> PASSAGE TO READ
============
With ENCODE from UCSCC
Perl Script Explanation: Fetching cCREs and ReMap Peaks
This page explains the Perl script which fetches cCREs from UCSC and retrieves ReMap peaks within those cCRE regions.
1. Setup and Initialization
First, we initialize the necessary Perl modules for HTTP requests and JSON handling:
use strict;
use warnings;
use LWP::UserAgent;
use JSON;
The script makes HTTP requests to APIs, so it uses the LWP::UserAgent
module. JSON responses are parsed using the JSON
module.
2. Defining the UserAgent
We define a UserAgent
object which will handle the HTTP requests and set a timeout of 10 seconds. Additionally, SSL verification is disabled for testing purposes:
my $ua = LWP::UserAgent->new;
$ua->timeout(10);
$ua->ssl_opts(verify_hostname => 0, SSL_verify_mode => 0x00);
This is necessary to avoid SSL errors when connecting to the UCSC API over HTTPS.
3. Fetching cCREs from UCSC
The script fetches cCRE (candidate Cis-Regulatory Elements) data from the UCSC Genome Browser's API:
my $ucsc_url = "https://api.genome.ucsc.edu/getData/track?genome=hg38;track=encodeCcreCombined;chrom=chr1;start=1470000;end=1480000";
my $response = $ua->get($ucsc_url);
The URL is specifically designed to fetch cCRE data for chromosome 1 between positions 1,470,000 and 1,480,000. The response from this request will be in JSON format.
============
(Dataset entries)
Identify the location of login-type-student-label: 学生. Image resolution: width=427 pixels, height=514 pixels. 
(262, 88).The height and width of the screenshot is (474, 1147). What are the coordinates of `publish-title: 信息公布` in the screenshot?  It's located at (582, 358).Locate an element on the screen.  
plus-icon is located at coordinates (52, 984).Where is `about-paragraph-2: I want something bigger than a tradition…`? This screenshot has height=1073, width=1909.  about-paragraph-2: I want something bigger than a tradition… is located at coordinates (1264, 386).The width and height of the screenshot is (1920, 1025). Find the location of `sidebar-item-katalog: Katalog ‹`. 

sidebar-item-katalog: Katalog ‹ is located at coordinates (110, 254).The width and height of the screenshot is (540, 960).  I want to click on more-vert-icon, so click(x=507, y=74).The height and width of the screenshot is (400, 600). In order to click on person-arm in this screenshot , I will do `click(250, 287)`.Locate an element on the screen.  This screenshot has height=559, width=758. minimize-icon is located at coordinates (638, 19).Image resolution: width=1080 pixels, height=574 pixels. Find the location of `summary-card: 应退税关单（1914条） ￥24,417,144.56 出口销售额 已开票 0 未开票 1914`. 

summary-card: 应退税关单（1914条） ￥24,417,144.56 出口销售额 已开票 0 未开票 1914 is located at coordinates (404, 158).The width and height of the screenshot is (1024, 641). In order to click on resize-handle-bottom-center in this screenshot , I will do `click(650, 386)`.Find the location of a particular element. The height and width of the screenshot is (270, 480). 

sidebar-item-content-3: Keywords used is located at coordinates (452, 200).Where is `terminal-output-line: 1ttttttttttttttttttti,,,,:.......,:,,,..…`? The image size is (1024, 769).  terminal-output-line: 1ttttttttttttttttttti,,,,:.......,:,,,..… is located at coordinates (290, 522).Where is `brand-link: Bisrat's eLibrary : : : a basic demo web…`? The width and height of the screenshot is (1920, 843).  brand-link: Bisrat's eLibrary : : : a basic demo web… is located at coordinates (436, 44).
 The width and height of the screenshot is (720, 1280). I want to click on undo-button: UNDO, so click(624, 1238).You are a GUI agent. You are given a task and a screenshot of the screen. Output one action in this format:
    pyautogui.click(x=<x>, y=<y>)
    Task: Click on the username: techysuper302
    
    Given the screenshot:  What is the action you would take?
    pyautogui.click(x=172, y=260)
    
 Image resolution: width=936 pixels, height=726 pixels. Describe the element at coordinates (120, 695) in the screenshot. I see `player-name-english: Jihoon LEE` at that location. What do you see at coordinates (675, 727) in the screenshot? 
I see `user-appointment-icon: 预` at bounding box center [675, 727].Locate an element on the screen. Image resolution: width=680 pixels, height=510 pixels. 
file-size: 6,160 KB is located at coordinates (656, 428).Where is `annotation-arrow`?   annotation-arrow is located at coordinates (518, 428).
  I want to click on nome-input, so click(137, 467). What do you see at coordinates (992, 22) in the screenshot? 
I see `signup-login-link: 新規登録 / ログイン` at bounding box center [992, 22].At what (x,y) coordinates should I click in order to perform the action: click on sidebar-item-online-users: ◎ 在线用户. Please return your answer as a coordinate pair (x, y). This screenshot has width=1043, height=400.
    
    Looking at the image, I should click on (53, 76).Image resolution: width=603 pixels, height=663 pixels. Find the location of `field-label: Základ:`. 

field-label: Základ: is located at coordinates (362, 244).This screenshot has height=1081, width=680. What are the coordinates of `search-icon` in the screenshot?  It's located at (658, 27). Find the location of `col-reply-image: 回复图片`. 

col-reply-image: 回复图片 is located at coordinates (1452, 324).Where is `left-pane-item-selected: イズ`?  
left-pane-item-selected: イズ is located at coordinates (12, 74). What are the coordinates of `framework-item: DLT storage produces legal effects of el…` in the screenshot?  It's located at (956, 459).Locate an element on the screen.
============
> ASSIGNMENT 1
Sum up the Perl script explanation in two sentences.
> ASSIGNMENT 2
Answer these questions from the Perl script explanation:
(a) Which module is used to parse JSON responses?
(b) What timeout is set on the UserAgent object?
(c) What does cCRE stand for?
> ASSIGNMENT 3
Pick up the Perl script explanation after its last sentence, "The response from this request will be in JSON format," and keep writing it.

> TASK RESULT 1
The Perl script explanation describes a script that fetches cCREs from UCSC and retrieves ReMap peaks within those cCRE regions. The script loads modules for HTTP requests and JSON handling, sets up a UserAgent with a 10-second timeout and SSL verification turned off, and requests cCRE data for chromosome 1 between positions 1,470,000 and 1,480,000 from the UCSC Genome Browser's API.

> TASK RESULT 2
(a) The JSON module.
(b) 10 seconds.
(c) Candidate Cis-Regulatory Elements.

> TASK RESULT 3
4. Handling the Response and Parsing JSON
If the request is successful, the JSON response is parsed, and the script checks if it contains the required cCRE data:
if ($response->is_success) {
my $content = $response->decoded_content;
my $ccres_json = decode_json($content);
unless (exists $ccres_json->{encodeCcreCombined} && @{$ccres_json->{encodeCcreCombined}}) {
die "No cCREs found in the response.";
}
The JSON structure is decoded into a Perl hash, and the script checks if the key encodeCcreCombined
exists, which holds the cCRE data.
5. Extracting cCRE Information
For each cCRE element in the response, the script extracts relevant fields such as chromosome, start, end, ucscLabel
, and description
. This information is printed to the console:
foreach my $ccre (@{$ccres_json->{encodeCcreCombined}}) {
my $chrom = $ccre->{chrom};
my $start = $ccre->{chromStart};
my $end = $ccre->{chromEnd};
my $ucsc_label = $ccre->{ucscLabel};
my $description = $ccre->{description};
print "\n\ncCRE: Chromosome: $chrom, Start: $start, End: $end\n";
print "UCSC Label: $ucsc_label\n";
print "Description: $description\n";
}
Each cCRE is printed with its coordinates, UCSC label, and description.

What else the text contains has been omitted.